In a setback for Merck KGaA, the company’s promising drug candidate for multiple sclerosis (MS), evobrutinib, failed to outperform an existing treatment in pivotal Phase 3 trials. The EVOLUTION trials revealed that evobrutinib did not achieve the primary goal of reducing annualized relapse rates in relapsing MS patients when compared to Sanofi’s Aubagio, a competitor approved by the FDA in 2012.

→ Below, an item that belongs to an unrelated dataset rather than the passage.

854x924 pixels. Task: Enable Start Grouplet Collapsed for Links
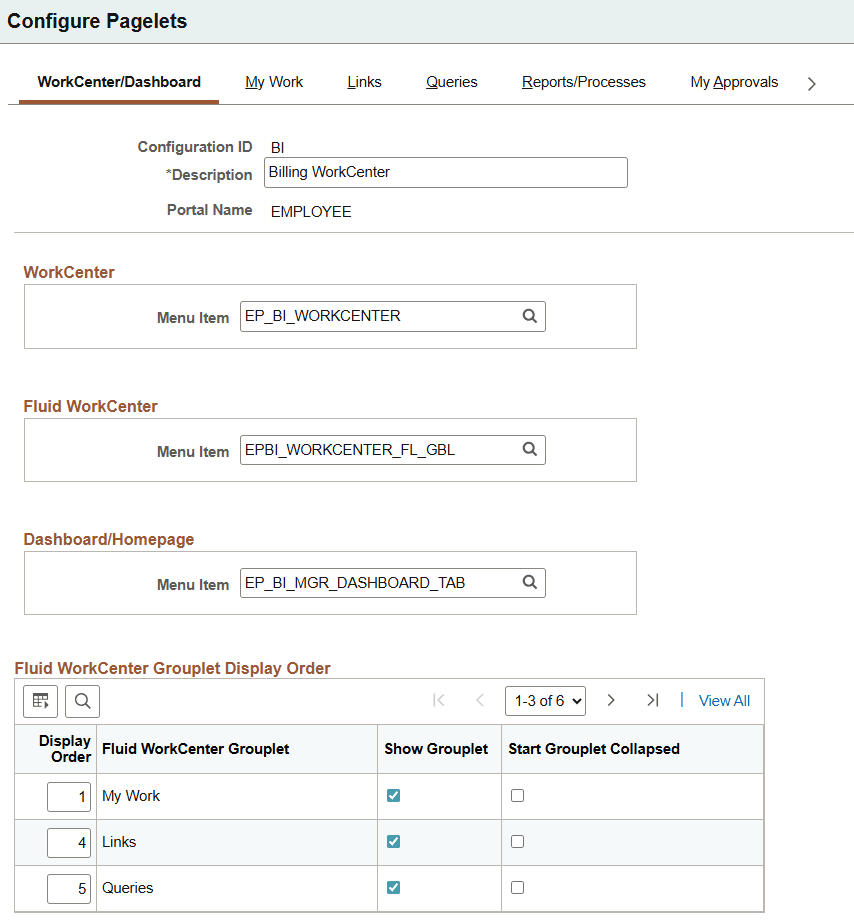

Despite the disappointing outcome, Merck KGaA highlighted that evobrutinib’s safety profile remained consistent with earlier studies. Danny Bar-Zohar, the global head of research and development and chief medical officer for Merck KGaA’s healthcare sector, expressed the company’s commitment to healthcare innovation despite the trials’ results. “We are very disappointed with the results, but we continue to advance our strategy in healthcare, focusing on our marketed portfolio and internal pipeline, complemented by external innovation, with the aim of bringing more medicines to patients, faster,” he stated.
The news of the trial results prompted a 14% drop in Merck KGaA’s shares and cast doubt on the potential of Bruton’s tyrosine kinase (BTK) inhibitors in treating MS and chronic inflammation. This drug class has recently attracted significant interest, with pharmaceutical giants such as Sanofi, Novartis, and Roche’s Genentech investing in BTK inhibitor candidates. However, the journey has not been without challenges.
For instance, Genentech’s BTK inhibitor, fenebrutinib, encountered a partial clinical hold by the FDA in November due to liver enzyme elevations in two trial participants. This led to a pause in enrolling new patients in the U.S. Phase 3 trial. Similarly, evobrutinib’s trial enrollment was temporarily halted by the FDA in April over concerns about potential liver injury.
Merck KGaA has pledged to conduct a thorough analysis of the EVOLUTION trial data. However, the results have raised significant questions about the future of BTK inhibitors in the MS treatment landscape, particularly after evobrutinib had been viewed as a highly anticipated and promising new therapy.
“The first drug in the novel BTKi class, evobrutinib, was potentially more effective at slowing disability accumulation compared to approved therapies,” said Sandra Teoh, senior research manager at Ipsos, last fall. “The Phase 3 readout anticipated later this year should clarify whether evobrutinib can compete with the big hitters in the market, the anti-CD20s.”
With evobrutinib’s future uncertain, Merck KGaA will now refocus on other assets in its pipeline. The company has been active, recently acquiring preclinical biotech Caraway Therapeutics in November.